2025.02.17 2期ぶり過去最高、生成AI追い風 東京応化

部門別売り上げ予想(24年12月期決算説明資料より)

 東京応化工業の業績が中長期的に拡大を続けている。2024年12月期連結決算は、生成AI(人工知能)の普及による先端半導体需要の増加を背景に、大幅な増収増益を達成。売上高と全ての利益項目で過去最高を更新した。25年度も生成AI関連の需要拡大を追い風に、2桁の増収増益を計画している。

 同社は、20年度から22年度まで3期連続で売上高と営業利益で過去最高を更新したが、23年度は半導体生産の調整により減収減益を記録。24年度は反転し、2期ぶりに最高業績となった。

 種市順昭社長は「生成AI関連でEUV(極端紫外線)レジストやNAND型フラッシュメモリー向けKrFレジスト、後工程関連材料の需要が増加した」と説明。中国市場の需要も好調だった。

 事業別売上高は、エレクトロニクス機能材料が前年度比22.5%増、高純度化学薬品が同27.1%増と大幅な伸びを記録。特に半導体前工程用フォトレジストでは、先端材料(ArF、EUVなど)、KrF、レガシー材料(g線、i線レジストなど)がそろって2桁増加し、前年度比20%増となった。

 25年度も生成AI関連の需要拡大を見込むほか、顧客の新工場稼働も相次ぐことから、大幅な増収増益を予想する。設備投資は前期比33.3%増の3300億円、研究開発費は同15.7%増の1680億円を計画し、いずれも最高額となる見通しだ。

 25年度からは新たな3カ年計画「tok中期計画2027」をスタート。
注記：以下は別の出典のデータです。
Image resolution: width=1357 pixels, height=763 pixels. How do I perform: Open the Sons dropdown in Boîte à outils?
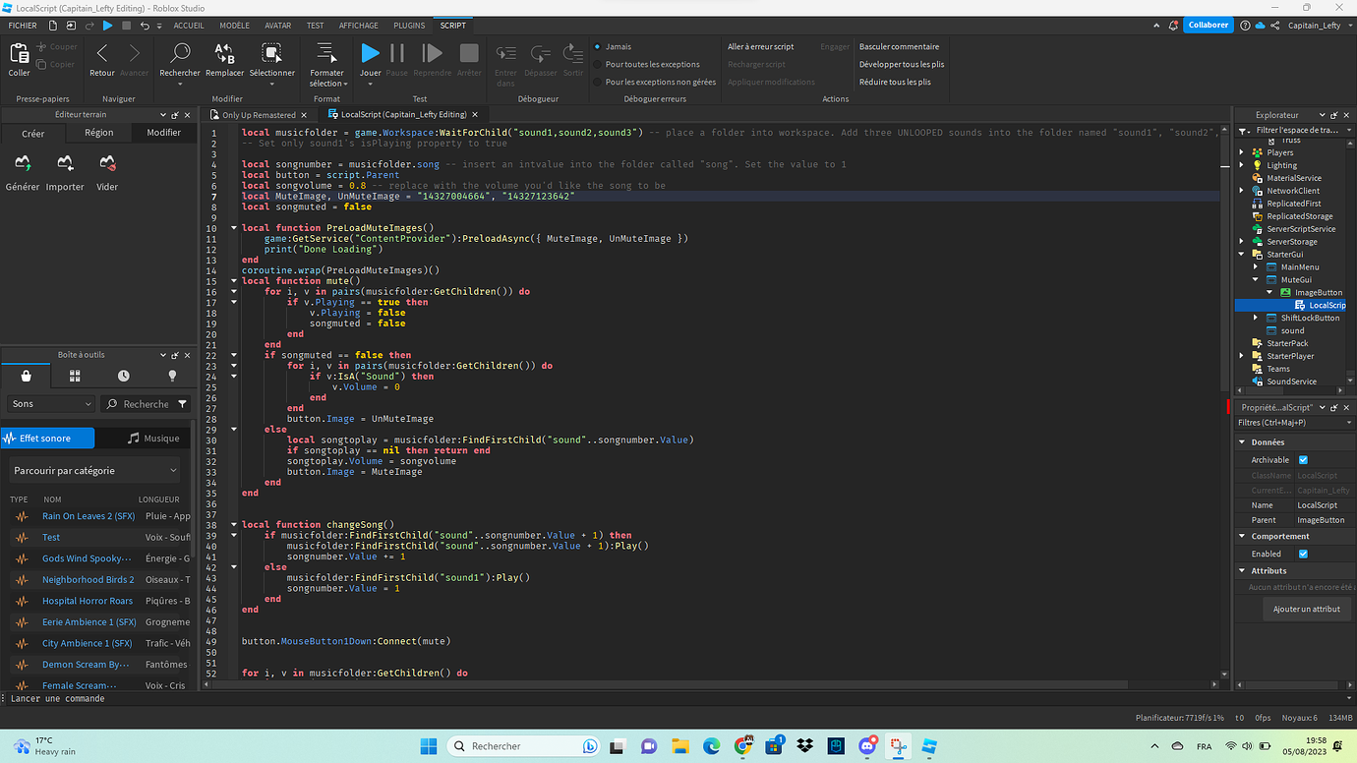[x=50, y=403]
最終年度の27年度には売上高2700億円、営業利益480億円、EBITDA(利払い・税引き・償却前利益)610億円を目標とする。

 成長戦略として、同社は積極的な設備投資を推進。24年には熊本県菊池市に高純度化学薬品の新工場「阿蘇くまもとサイト」を完成させ、同年7月には福島県郡山市の郡山工場新棟の建設にも着手した。郡山工場の新棟は、世界最大規模・最高品質の半導体フォトレジスト工場として26年度下期の稼働を予定する。韓国でも半導体用フォトレジストの新検査棟を25年に完成させる計画だ。